Task to complete
In the data, find the word "Facebook" and copy out every line that has it.

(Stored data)

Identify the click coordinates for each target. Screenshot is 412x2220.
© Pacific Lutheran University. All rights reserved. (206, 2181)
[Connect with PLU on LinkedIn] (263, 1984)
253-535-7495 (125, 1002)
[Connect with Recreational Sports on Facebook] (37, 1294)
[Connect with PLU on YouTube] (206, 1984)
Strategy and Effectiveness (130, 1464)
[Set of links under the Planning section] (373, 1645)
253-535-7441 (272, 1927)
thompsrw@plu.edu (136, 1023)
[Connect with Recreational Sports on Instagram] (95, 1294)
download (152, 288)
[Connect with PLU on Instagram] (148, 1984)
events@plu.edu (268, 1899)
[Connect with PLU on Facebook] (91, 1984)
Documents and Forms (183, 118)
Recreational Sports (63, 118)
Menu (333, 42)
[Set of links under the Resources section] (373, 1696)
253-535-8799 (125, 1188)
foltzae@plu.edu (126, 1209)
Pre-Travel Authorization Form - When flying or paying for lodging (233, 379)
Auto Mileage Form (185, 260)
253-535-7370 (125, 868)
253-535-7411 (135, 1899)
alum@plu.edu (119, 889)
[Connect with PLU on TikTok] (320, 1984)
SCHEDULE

Exercise result
[Connect with Recreational Sports on Facebook] (37, 1294)
[Connect with PLU on Facebook] (91, 1984)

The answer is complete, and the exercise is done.